On the routing rules, we have routing details to set up. Here we have two options, we can either forward traffic to a certain backend pool or redirect to any available type (301, 302, 307, 308). Here we want our traffic to our backend application thus, choosing the one we created earlier to HTTP only. We could as well enable caching to our application, for now, Disabled is fine. Click on “Add” and continue to the next step.

Once the Routing rules configuration is completed, we now have this portion completed.

Step 4: Next, add tags to the Front Door configuration.

Step 5: Review the details and click on “Create.” During creation, we could as well download the template to reuse it again to configure a similar setup next time.

Once the process is completed, we could see the following in our Resource group. On the Location column, you could see UK South, US West and Global. The Global location is from our recent Back door configuration.

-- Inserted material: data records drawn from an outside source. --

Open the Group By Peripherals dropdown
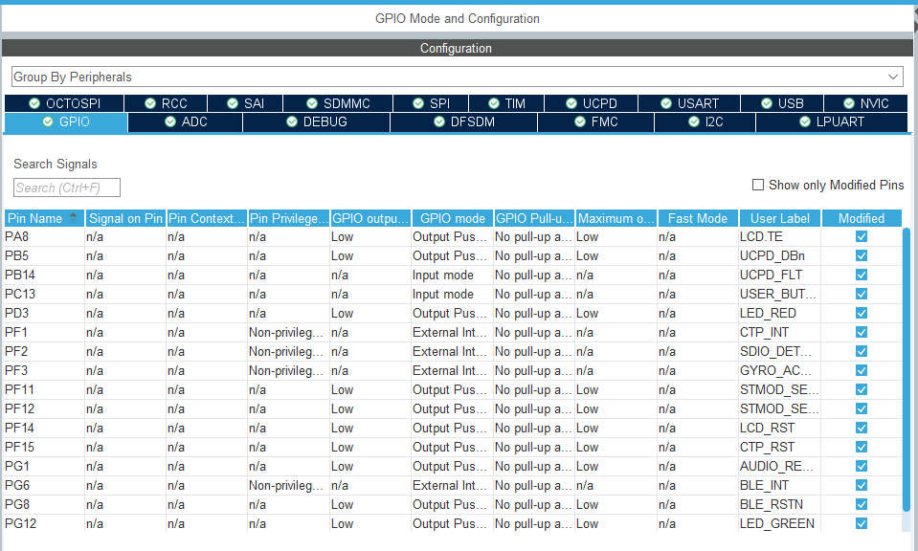918x551 pixels. click(x=892, y=76)
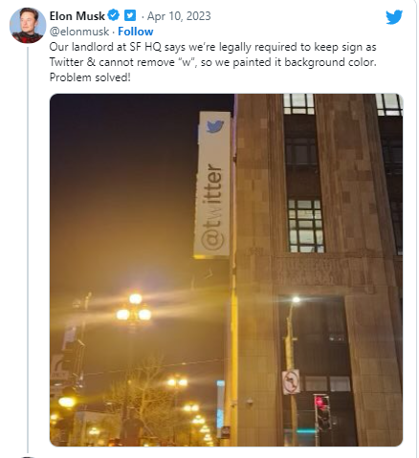
Task: Click the glowing triple street lamp in photo
Action: (134, 309)
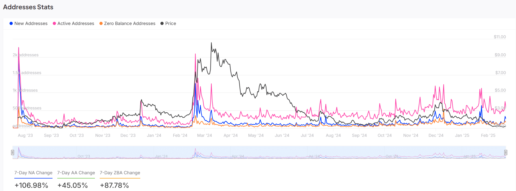
Task: Hide the Active Addresses series via its label
Action: coord(76,23)
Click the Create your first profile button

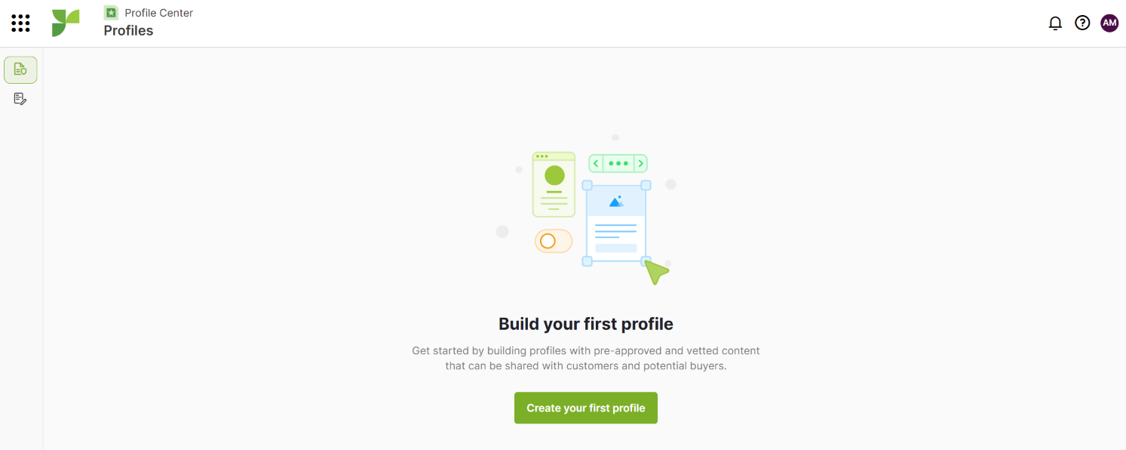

Step 6: Click on the Front Door service, you might get overwhelmed with the tools and integration that come with the Frontdoor, this has everything we need for monitoring, alerts, diagnostics, logs, designer, cache purge, firewall, and so on.

Result

The whole scope of the lab is content delivery, on my current location ‘Nepal,’ when I open the Front Door and provide a hostname, I’m redirected to the UK-South region cause the UK is nearer to Nepal (7k KM) approx than the US (12k KM) approx.

We can as well test this with VPN, I’ve set opera with VPN to America’s location, and I’m now routed to US West 3 region.